I started making these portraits in 2008 as a way to play with the relationship between photographer, camera, subject and viewer -- thinking about the camera’s role of providing an insight in that dynamic. Making these portraits became a kind of theatrical power-play in which the subject could try to influence the camera and I could try to influence the subject. They are made using a Polaroid aura camera developed by American inventor in an attempt to record what a psychic might see.  The subject is connected directly to the camera by sensors measuring electromagnetic biofeedback. The camera translates these readings into information about the subjects character and how they are seen by others and generates a printed description of these views of the subject which are depicted as color in the Polaroid. 

The aura camera has undertones of pseudo-scientific authority and attributes associated with a less mediated type of photography. It's a modified land camera which uses instant film and has only one button, implying minimal mediation from the photographer. Aura photography is a relatively recent offshoot of spirit photography.

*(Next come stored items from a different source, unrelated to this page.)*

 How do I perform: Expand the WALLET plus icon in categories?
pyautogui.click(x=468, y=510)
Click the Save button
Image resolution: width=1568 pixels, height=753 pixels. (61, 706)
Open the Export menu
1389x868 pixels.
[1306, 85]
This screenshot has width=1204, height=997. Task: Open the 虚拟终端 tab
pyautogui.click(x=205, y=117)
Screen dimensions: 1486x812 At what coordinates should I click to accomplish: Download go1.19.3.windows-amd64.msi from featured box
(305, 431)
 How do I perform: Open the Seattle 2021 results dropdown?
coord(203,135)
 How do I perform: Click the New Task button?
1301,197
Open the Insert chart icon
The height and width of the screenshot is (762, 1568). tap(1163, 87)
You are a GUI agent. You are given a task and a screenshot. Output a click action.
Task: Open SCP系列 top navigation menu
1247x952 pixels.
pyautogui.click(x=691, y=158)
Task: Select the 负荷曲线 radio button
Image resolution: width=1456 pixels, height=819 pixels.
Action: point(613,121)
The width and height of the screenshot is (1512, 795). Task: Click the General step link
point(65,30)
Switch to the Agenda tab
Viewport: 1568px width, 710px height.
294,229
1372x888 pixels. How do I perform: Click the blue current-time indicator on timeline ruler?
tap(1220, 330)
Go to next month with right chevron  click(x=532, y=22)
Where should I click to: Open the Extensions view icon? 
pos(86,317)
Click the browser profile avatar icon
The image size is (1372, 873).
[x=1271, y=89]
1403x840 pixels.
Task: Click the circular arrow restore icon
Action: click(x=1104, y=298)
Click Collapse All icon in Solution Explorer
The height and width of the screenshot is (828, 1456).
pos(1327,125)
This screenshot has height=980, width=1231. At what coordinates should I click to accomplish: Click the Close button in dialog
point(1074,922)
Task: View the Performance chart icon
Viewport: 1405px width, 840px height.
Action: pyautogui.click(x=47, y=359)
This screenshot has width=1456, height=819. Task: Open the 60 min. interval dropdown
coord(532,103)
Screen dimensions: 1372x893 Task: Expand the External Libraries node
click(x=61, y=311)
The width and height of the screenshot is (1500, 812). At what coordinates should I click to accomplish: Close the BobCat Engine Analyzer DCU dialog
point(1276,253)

Unlike attempts to record images of ghosts, aura photography evolved from a type of spirit photography — popular around the time diagnostic imaging devices like the x-ray emerged -- which sought to objectively measure and document unseen aspects of the human body.

I am photographing people who are familiar to me, or that I have expectations of -- including family, friends and people whose personalities are in the public sphere.

The Portrait Machine Project Book, published by Damiani includes portraits of Waris Ahluwalia, Tim Barber, James Frey, Miranda July, Richard Kern, Terence Koh, Bill Powers, Aurel Schmidt, Philippe Starck and Taika Waititi.